If you drag an emoji family with a string size of 11 into an input with maxlength=10, one of the children will disappear.

Except in Safari, whose maxlength implementation seems to treat all emoji as length 1. This means that the maxlength attribute is not fully interoperable between browsers.

I filed a WebKit bug: https://bugs.webkit.org/show_bug.cgi?id=252900

252900 – HTML maxlength attribute treats emoji of string length 11 as length 1

@simevidas dang not unicode aware :')
@jkt @simevidas In this case, Safari is the one that’s Unicode aware. The other browsers are treating maxlength as the number of bytes rather than the number of characters. 🙂

@jkt @simevidas

Following up with that, as I was thinking of some examples of what I mean...

Take kanji, for example. 漢字 is 2 characters, but it's 6 bytes, so is the length 2 or 6?

Or the phrase "Góða nótt" in Icelandic. It's 9 characters (counting the space in the middle), but it's 12 bytes. So, should this fail the maxlength check, if the maxlength is 10?

@ramsey @jkt @simevidas bytes assume an encoding. Codepoints vs. grapheme clusters is the distinction in experience, I guess.
@johannes @jkt @simevidas I thought it would be the other way around. The same grouping of bytes could represent different codepoints, based on the encoding.

@ramsey @jkt @simevidas yes, but working on bytes means that the encoding has to be carried thorough the different layers and might cut utf-8 sequences apart (assuming utf-8 being the default encoding)

With either codepoints or grapheme clusters you at least get some valid (while not always sensible) result.
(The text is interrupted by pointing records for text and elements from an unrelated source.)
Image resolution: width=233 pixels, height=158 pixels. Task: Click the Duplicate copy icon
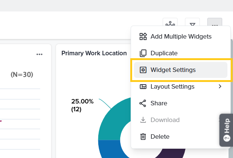point(143,53)
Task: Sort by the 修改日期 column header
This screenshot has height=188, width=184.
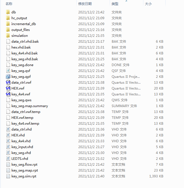Action: (x=85, y=4)
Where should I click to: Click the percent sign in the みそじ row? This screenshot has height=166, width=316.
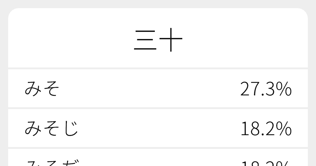pyautogui.click(x=284, y=129)
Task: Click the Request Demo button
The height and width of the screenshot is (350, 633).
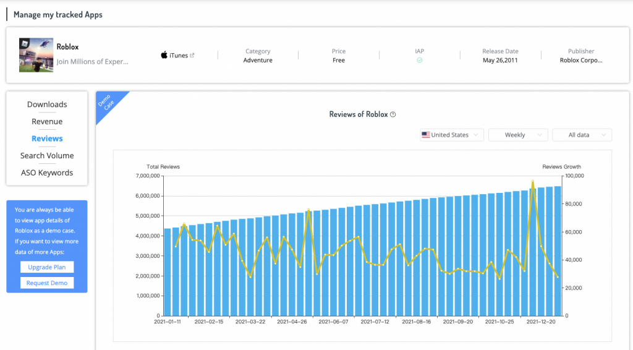Action: pyautogui.click(x=47, y=283)
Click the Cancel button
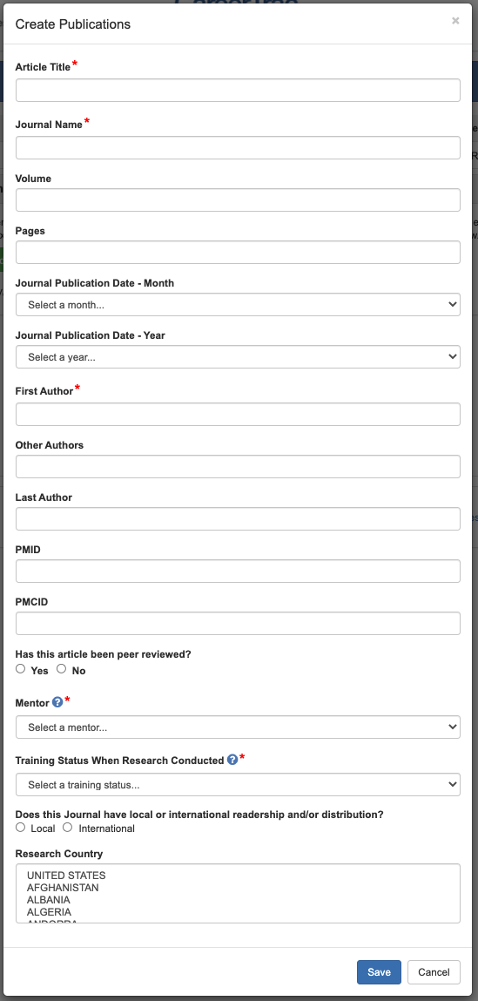The image size is (478, 1001). tap(434, 972)
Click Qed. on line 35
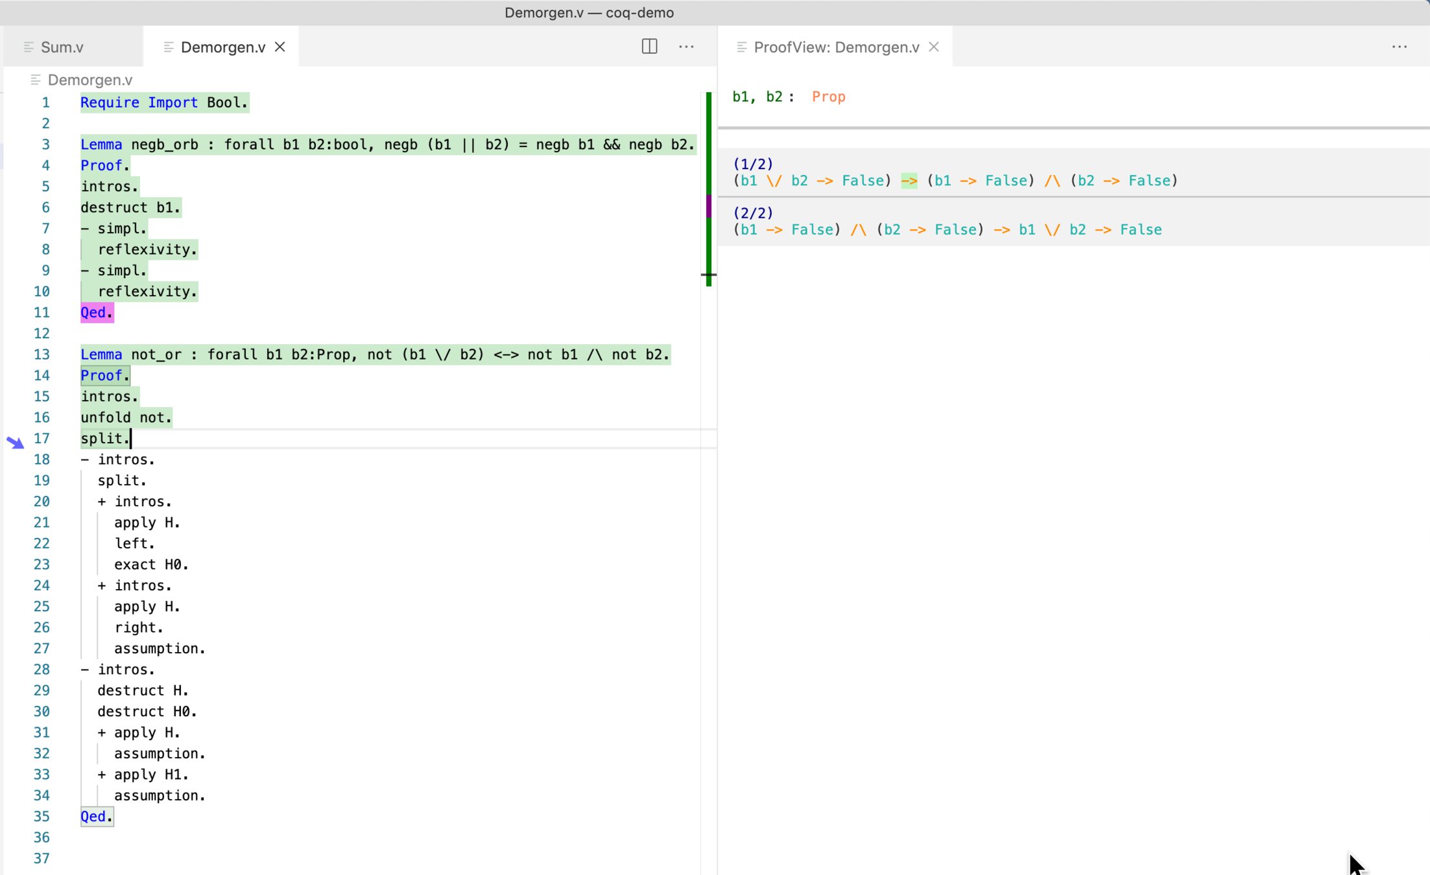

@johannes @ramsey @jkt @simevidas I think most OSes and language stdlibs/runtimes use something other than utf8 internally. NSString on Apple platforms is UTF-16, and str in Python 3 is actually a custom variant of UTF-32!
@daisy @johannes @ramsey @simevidas the HTML spec is UTF 16, surely safari is correct here?
@daisy @johannes @ramsey @simevidas ah the spec says the length is based on utf16 length so Safari is wrong as @simevidas stated initially
@jkt @daisy @ramsey @simevidas interesting choice to require a specific encoding. Probably that was the time where one assume utf-16 would be the encoding all operating systems etc. would use and then tying to storage buffers etc. makes somewhat sense. Especially also pre-Emoji ...
@johannes @daisy @ramsey @simevidas yeah utf16 was picked as a base in HTML and browsers before all of this.
@ramsey @jkt @simevidas Neither is number of bytes. It's number of characters vs number of grapheme clusters.
@dalias @ramsey @jkt @simevidas safari uses the number of UCS2 words which is arguably the least useful metric to use, although i guess in the context of javascript the easiest. the family emoji is 1 grapheme cluster, 7 codepoints, and 25 bytes long
@charlotte @jkt @simevidas @ramsey I guess you mean UTF-16 since # of UCS2 words is just number of characters with constraint that you can only use BMP.
@dalias @charlotte @simevidas @ramsey yeah the spec says use utf16 code points as length.
@jkt @dalias @simevidas @ramsey Yeah the issue is that most software that uses UTF16 (including safari) treats it as a fixed-width encoding, even though 1 codepoint can be 1 or 2 16 bit words wide. Which is why i mentioned UCS2 because it actually is a fixed-width encoding

@ramsey @jkt @simevidas Safari may be Unicode-aware, but is it HTML-aware? The specification is clear on this point: "A string’s length is the number of code units it contains."

See https://infra.spec.whatwg.org/#string-length

Infra Standard

@simevidas

Kinda wondering what the rules are: CodePoints, bytes? What if the page is UTF32 or ASCII? (Hopefully that insanity is gone)

@DevWouter @simevidas As I understand the spec, it’s “code units”, ie, 2-byte UTF-16 units, for historical or compatibility reasons probably. Wouldn’t make sense IMO if you started in a modern “codepoint” world. https://html.spec.whatwg.org/multipage/form-control-infrastructure.html#attr-fe-maxlength
HTML Standard

@ujay68 @simevidas

Thanks to your link I did some digging and I came to the same conclusion. It even says that JavaScript strings are UTF-16. However a quick check in javascript on both Firefox and safari and the JS implementation is the same.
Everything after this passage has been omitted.